Nem todos concordam que as evidências são inconclusivas. A European Society of Breast Imaging defende o rastreamento suplementar com ressonâncias magnéticas a cada dois ou quatro anos para mulheres com mamas extremamente densas. E o American College of Radiology recomenda que as mulheres com risco de câncer de mama acima da média façam exames anuais com mamografias e RMs suplementares.

Berg ficou desapontado com o fato de a força-tarefa ter excluído alguns estudos de sua avaliação por não serem ensaios clínicos randomizados. Um dos estudos excluídos envolve mais de mil mulheres com mamas densas que se submeteram a duas mamografias anuais complementadas por uma RM.

Nessa pesquisa, quatro cânceres adicionais foram detectados com a RM, muitos deles invasivos. Outros estudos descobriram que os ultrassons de triagem detectam, em média, de dois a três cânceres adicionais a cada mil, muitos deles invasivos.

Berg está convencido de que todas as pesquisas em conjunto apoiam o rastreamento suplementar e criou um site para educar pacientes e médicos.

Algumas mulheres receberão resultados falso-positivos que exigirão acompanhamento desnecessário, ela admite. Mas em uma revisão publicada em 2019, ela afirma que o treinamento cuidadoso dos técnicos, juntamente com o aumento do uso de leituras complementares de radiologistas com inteligência artificial, pode minimizar essa taxa.

•                                         Preocupações com convênios médicos

As mulheres devem conversar com seus profissionais de saúde para entender tanto o nível de densidade da mama quanto o risco geral de câncer de mama, diz Hampton. A densidade pode mudar com o tempo, especialmente quando as pessoas envelhecem, mudam o peso corporal, engravidam ou amamentam, ou fazem terapia hormonal na menopausa.

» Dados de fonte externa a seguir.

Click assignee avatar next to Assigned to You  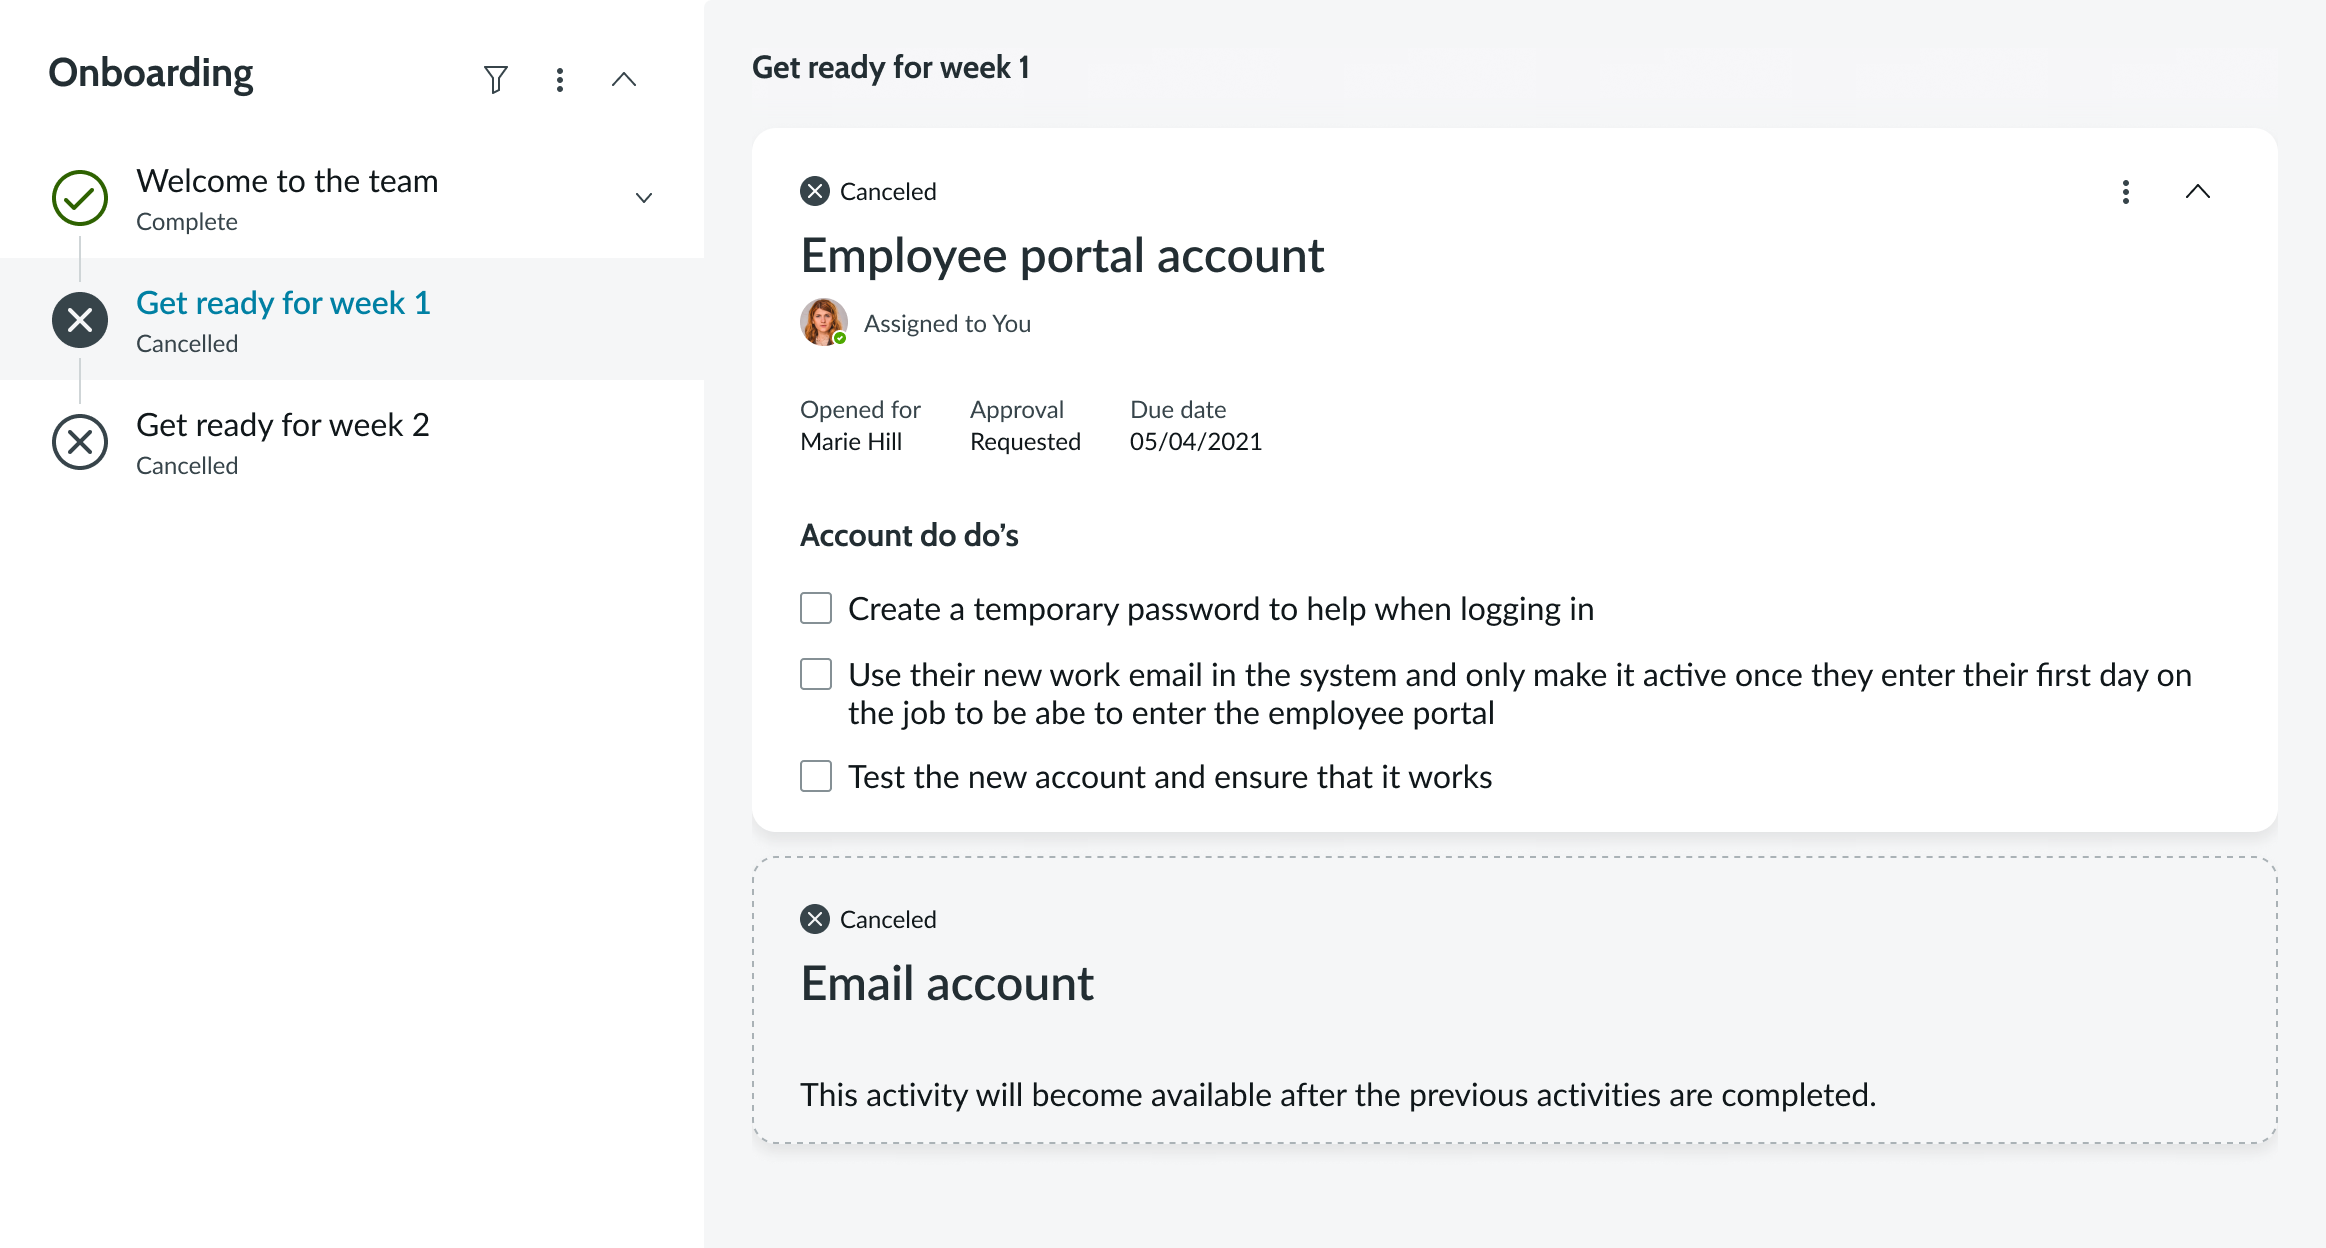(x=823, y=322)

As pessoas com mamas densas devem conversar sobre a prescrição de um exame suplementar juntamente com a mamografia, diz Berg. A ressonância magnética é mais eficaz do que o ultrassom, mas a tecnologia não está tão amplamente disponível e o custo para a paciente pode ser mais alto.

Algumas pessoas recusam exames de ressonância magnética por outros motivos. Eles foram oferecidos gratuitamente no estudo holandês, mas 40% das mulheres recusaram, citando a inconveniência, a preocupação com a injeção da agulha que insere o material de contraste e a claustrofobia enquanto estão na máquina.

Nos Estados Unidos, o fato de os exames complementares serem cobertos pelo seguro de saúde juntamente com as mamografias varia de acordo com a legislação estadual. Alguns observadores temem que as seguradoras possam usar a classificação I da Uspstf como justificativa para mudanças.

“Existe a possibilidade de que, ao classificar esses serviços suplementares como inconclusivos, isso possa fazer com que as seguradoras deixem de cobrir esses serviços”, comenta Hampton.

Berg acredita que a detecção precoce do câncer de mama é tão importante que as mulheres com mamas densas não devem ser dissuadidas pela classificação da instituição. “A mulher deve ter informações suficientes para fazer sua própria escolha e pedir ao médico a prescrição, se ela quiser”, diz ela. “Esse é o ponto principal.”ne.”